Other messengers were speeding at the hest of Lord Dunmore, hither and yon and over the Blue Ridge.
Andrew Lewis was an old Indian fighter from Dinwiddie's day,—Dinwiddie, the blustering, scolding, letter-writing Dinwiddie, who undertook to instruct Andrew Lewis and George Washington how to fight Indians! Had not the Shawnees harried his border for years? Had he not led rangers from Fairfax's lodge to the farthest edge of Bottetourt? Side by side with Washington he fought at Long Meadows and spilled blood with the rest on Braddock's field. More than forty years before, his father, John Lewis, had led the first settlers up the Shenandoah. They had sown it to clover, red clover, red, the Indians said, from the blood of red men slain by the whites.
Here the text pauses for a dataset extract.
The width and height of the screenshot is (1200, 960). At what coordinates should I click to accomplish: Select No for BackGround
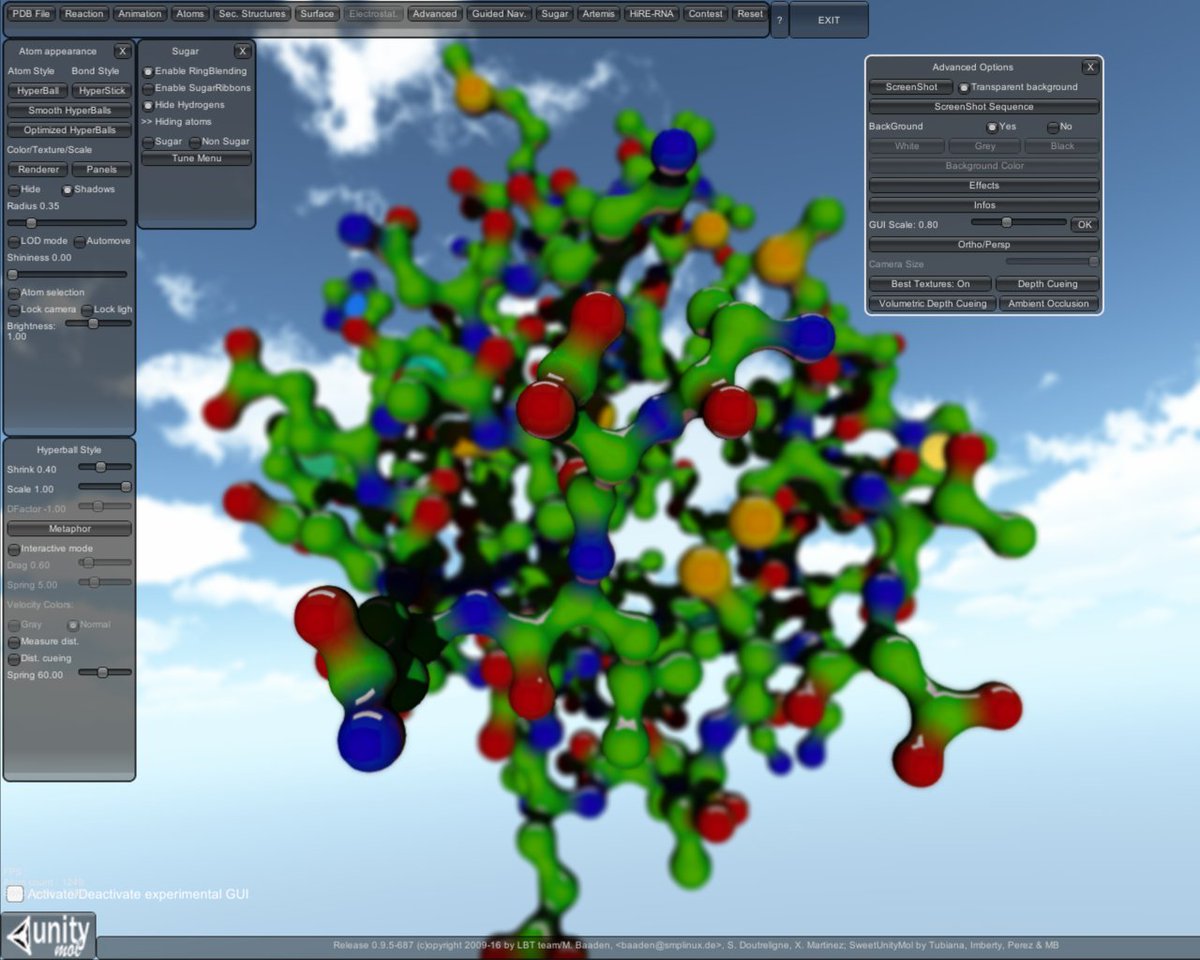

But what were they to do when peaceful settlers, fugitives from the old world, staked their farms on vacant land only to be routed by the scalp halloo? Which was preferable, the tyranny of kings or the Indian firestake? Hunted humanity must choose.
The Shawnees, too, were a hunted people. Driven from south and from north, scouted by the Cherokees, scalped by the Iroquois, night and day they looked for a place of rest and found it not. Beside the shining Shenandoah, daughter of the stars, they pitched their wigwams, only to find a new and stronger foe, the dreaded white man. Do their best, interests would conflict. Civilisation and savagery could not occupy the same territory.
And now a party of emigrants were pressing into the Mingo country on the upper Ohio. Early in April the family of Logan, the noted Mingo chief, was slaughtered by the whites. It was a dastardly deed, but what arm had yet compassed the lawless frontier? All Indians immediately held accountable all whites, and burnings and massacres began in reprisal. Here was an Indian war at the hand of Lord Dunmore.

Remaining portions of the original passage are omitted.